== Assignment ==
Each line from the one containing "Open the 133% zoom dropdown" through the end of the data must be retyped exactly, and no other line.

== Given data ==

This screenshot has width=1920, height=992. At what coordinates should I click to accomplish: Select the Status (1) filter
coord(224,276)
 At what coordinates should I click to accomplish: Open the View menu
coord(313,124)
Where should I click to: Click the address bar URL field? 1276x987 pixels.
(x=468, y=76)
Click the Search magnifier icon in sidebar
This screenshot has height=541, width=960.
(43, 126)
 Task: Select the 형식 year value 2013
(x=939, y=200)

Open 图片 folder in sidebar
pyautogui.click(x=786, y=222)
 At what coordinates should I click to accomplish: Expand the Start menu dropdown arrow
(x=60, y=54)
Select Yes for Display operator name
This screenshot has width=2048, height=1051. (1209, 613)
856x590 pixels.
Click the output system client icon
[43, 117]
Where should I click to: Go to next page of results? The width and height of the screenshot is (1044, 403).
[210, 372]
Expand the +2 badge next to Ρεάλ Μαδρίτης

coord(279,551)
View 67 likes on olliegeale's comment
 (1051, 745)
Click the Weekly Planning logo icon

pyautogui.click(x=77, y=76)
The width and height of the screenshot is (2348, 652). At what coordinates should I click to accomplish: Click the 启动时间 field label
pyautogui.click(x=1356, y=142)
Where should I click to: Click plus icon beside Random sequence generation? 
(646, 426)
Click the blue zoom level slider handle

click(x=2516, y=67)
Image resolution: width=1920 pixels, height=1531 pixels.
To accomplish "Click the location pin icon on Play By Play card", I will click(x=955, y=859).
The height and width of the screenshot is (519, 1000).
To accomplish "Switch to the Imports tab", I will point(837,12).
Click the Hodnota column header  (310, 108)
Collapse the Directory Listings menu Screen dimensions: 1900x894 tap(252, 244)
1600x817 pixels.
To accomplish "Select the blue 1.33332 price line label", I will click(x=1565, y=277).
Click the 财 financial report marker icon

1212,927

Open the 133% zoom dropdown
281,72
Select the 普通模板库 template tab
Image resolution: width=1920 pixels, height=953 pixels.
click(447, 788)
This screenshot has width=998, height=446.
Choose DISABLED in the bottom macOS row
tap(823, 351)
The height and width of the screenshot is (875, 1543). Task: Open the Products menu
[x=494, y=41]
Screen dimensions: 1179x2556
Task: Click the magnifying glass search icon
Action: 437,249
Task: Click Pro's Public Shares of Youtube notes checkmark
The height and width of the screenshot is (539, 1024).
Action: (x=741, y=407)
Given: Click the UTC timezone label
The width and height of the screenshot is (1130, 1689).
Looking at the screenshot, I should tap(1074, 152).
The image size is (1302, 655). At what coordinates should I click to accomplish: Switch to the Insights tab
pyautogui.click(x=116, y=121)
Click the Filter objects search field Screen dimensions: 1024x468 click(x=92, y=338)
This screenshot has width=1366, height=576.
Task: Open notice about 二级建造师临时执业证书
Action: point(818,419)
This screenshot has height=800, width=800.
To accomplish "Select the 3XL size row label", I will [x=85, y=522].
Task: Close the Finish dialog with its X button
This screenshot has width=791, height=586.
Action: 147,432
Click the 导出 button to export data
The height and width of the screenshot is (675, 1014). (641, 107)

== Task answer ==
Open the 133% zoom dropdown
281,72
Select the 普通模板库 template tab
Image resolution: width=1920 pixels, height=953 pixels.
click(447, 788)
This screenshot has width=998, height=446.
Choose DISABLED in the bottom macOS row
tap(823, 351)
The height and width of the screenshot is (875, 1543). Task: Open the Products menu
[x=494, y=41]
Screen dimensions: 1179x2556
Task: Click the magnifying glass search icon
Action: 437,249
Task: Click Pro's Public Shares of Youtube notes checkmark
The height and width of the screenshot is (539, 1024).
Action: (x=741, y=407)
Given: Click the UTC timezone label
The width and height of the screenshot is (1130, 1689).
Looking at the screenshot, I should tap(1074, 152).
The image size is (1302, 655). At what coordinates should I click to accomplish: Switch to the Insights tab
pyautogui.click(x=116, y=121)
Click the Filter objects search field Screen dimensions: 1024x468 click(x=92, y=338)
This screenshot has width=1366, height=576.
Task: Open notice about 二级建造师临时执业证书
Action: point(818,419)
This screenshot has height=800, width=800.
To accomplish "Select the 3XL size row label", I will [x=85, y=522].
Task: Close the Finish dialog with its X button
This screenshot has width=791, height=586.
Action: 147,432
Click the 导出 button to export data
The height and width of the screenshot is (675, 1014). (641, 107)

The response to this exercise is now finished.